21 Hypergeometric dist
Example 21.1 Let’s explore an example that appears to be Binomial but is, in fact, not a Binomial distribution. Given a 5-card hand. Find the distribution of the number of aces.
Let \(X\) be the number of aces. It is tempting to say \(X\sim \text{Bin}(5,p)\). But this not correct. Because having one ace is NOT independent from having another ace. We need to use the classical approach: \[P(X=k)=\frac{\binom{4}{k}\binom{48}{5-k}}{\binom{52}{5}}.\] This is a Hypergeometric distribution.
Suppose we have a box filled with \(w\) white and \(b\) black balls. We draw \(n\) balls out of the box with replacement. Let \(X\) be the number of white balls. Then \(X\sim \text{Bin}(n,w/(w+b))\). Since the draws are independent Bernoulli trials, each with probability \(w/(w+b)\) of success. If we instead sample without replacement, then the number of white balls follows a Hypergeometric distribution. We denote this by \(X\sim\textrm{HGeom}(w,b,n)\).
Theorem 21.1 If \(X\sim\textrm{HGeom}(w,b,n)\), then the PMF of \(X\) is \[p_{X}(k)=\frac{\binom{w}{k}\binom{b}{n-k}}{\binom{w+b}{n}},\] for integers \(k\) satisfying \(0\leq k\leq w\) and \(0\leq n-k\leq b\), and \(p_{X}(k)=0\) otherwise.
In Example 21.1, the number of aces in the hand has the \(\textrm{HGeom}(4,48,5)\) distribution, which can be seen by thinking of the aces as white balls and the non-aces as black balls.
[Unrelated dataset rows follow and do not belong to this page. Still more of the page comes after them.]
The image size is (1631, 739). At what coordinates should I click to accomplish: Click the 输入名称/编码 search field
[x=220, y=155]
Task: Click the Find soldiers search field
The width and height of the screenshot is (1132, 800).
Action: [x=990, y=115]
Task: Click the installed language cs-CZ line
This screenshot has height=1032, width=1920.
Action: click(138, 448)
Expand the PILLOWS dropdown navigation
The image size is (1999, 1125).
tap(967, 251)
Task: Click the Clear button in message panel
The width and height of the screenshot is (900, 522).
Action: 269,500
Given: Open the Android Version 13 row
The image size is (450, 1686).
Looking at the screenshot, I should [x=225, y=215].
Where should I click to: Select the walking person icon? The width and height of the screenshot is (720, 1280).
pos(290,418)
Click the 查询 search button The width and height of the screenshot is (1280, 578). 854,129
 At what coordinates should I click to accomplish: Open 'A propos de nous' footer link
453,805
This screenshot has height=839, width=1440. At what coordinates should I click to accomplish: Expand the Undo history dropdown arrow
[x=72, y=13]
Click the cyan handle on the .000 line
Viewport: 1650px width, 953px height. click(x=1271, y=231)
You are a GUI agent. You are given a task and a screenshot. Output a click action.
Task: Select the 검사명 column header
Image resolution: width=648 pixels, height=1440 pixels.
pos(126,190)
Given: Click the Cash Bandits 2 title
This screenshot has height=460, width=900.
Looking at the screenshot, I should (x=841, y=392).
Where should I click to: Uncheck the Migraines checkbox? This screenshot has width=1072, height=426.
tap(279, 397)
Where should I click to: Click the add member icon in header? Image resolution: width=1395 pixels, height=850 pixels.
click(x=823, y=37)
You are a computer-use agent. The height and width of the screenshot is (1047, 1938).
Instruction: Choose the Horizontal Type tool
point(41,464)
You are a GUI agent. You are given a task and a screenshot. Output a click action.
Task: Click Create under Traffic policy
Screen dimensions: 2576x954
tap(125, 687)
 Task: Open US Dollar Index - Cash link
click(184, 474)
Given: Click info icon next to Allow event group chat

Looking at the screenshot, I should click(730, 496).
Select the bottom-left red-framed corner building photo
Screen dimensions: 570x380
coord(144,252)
The probability of having exactly three aces is \(0.0017\%\).
Example 21.2 Let \(X\sim\textrm{HGeom}(w,b,n)\). Find \(E(X)\) the expected number of white balls. Similarly, we can decompose \(X\): \[X=I_{1}+\cdots+I_{n}\] where \(I_{j}\) equals \(1\) if the \(j\)th ball is white and \(0\) otherwise. We have said that \(\{I_{j}\}\) are not independent, but the linearity of expectation still holds: \[E(X)=E(I_{1}+\cdots+I_{n})=E(I_{1})+\cdots+E(I_{n}).\] Meanwhile we have \[E(I_{j})=P(j\textrm{-th ball is white})=\frac{w}{w+b}\] since unconditionally the \(j\)th ball is equally likely to be any of the balls. Thus, \(E(X)=\frac{nw}{w+b}\).
The Binomial and Hypergeometric distributions are often confused. Both are discrete distributions taking on integer values between \(0\) and \(n\) for some \(n\), and both can be interpreted as the number of successes in \(n\) Bernoulli trials. However, a crucial part of the Binomial story is that the Bernoulli trials involved are independent. The Bernoulli trials in the Hypergeometric story are dependent, since the sampling is done without replacement.